Le journaliste Ibrahima Lissa Faye est ressorti libre des locaux de la Sûreté urbaine de Dakar, après son audition ce mardi. Il reste néanmoins à la disposition du procureur de la République.
À sa sortie, il n’a pas changé de position. « Je ne varie pas d’un iota de ce que j’ai dit. Et ce que j’ai dit, je peux l’étayer », a-t-il déclaré face à la presse.
L’affaire est liée à ses prises de parole sur la gestion du Fonds d’appui et de développement de la presse (FADP). Il accuse notamment les autorités compétentes de ne pas avoir publié la liste des bénéficiaires et dénonce une répartition qu’il juge injuste. Selon lui, la presse privée n’aurait reçu qu’une part très limitée des fonds.

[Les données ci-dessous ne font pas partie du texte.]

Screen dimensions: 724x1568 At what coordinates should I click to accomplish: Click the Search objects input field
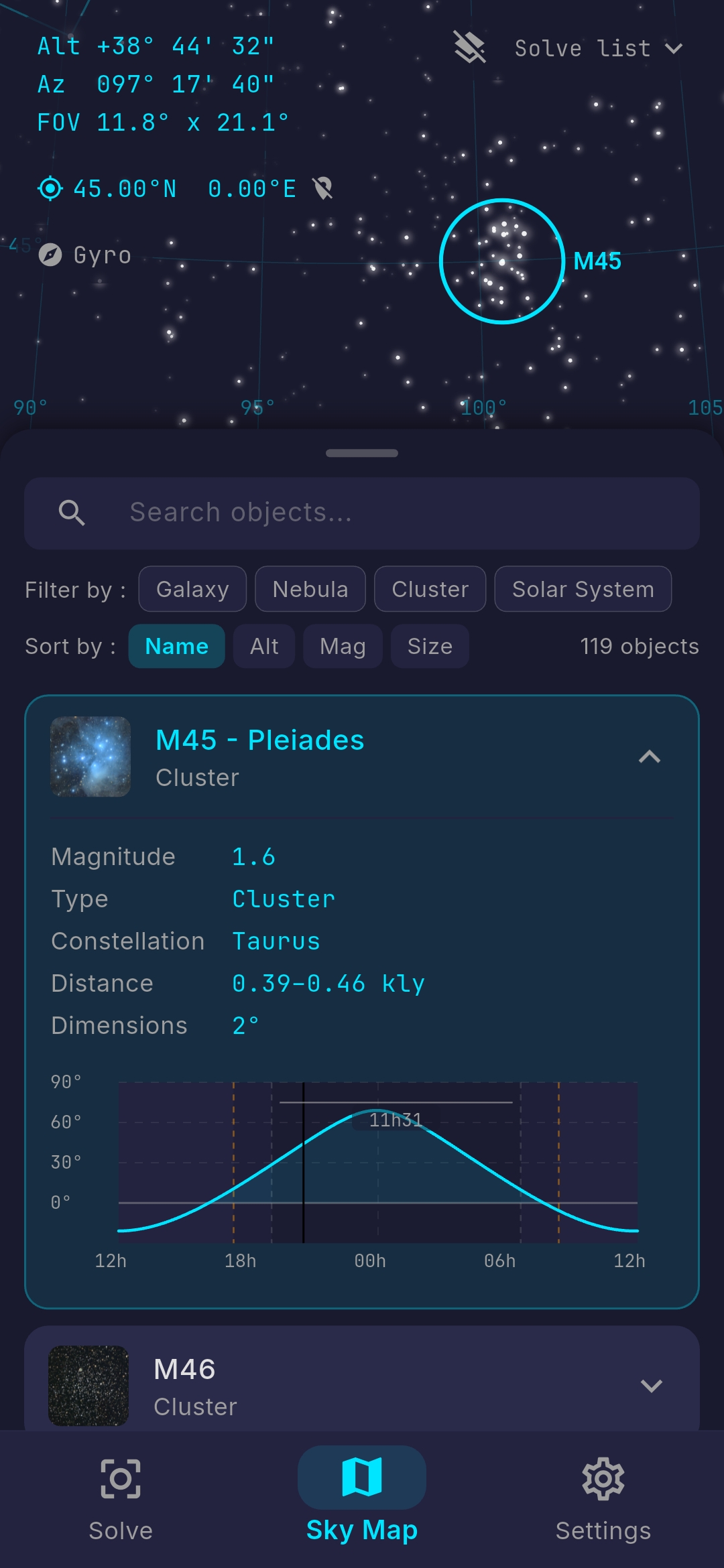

Ibrahima Lissa Faye estime par ailleurs que sa convocation ne vise pas à faire éclater la vérité, mais s’apparente à une tentative d’intimidation. Il assure toutefois ne pas être inquiet.
Dans ce dossier, le ministère de la Communication a saisi la justice, évoquant des propos jugés diffamatoires. D’autres acteurs, dont des responsables du secteur, auraient également été entendus.
Cette affaire intervient dans un contexte de tensions persistantes entre les autorités et les professionnels des médias autour de la gestion du FADP.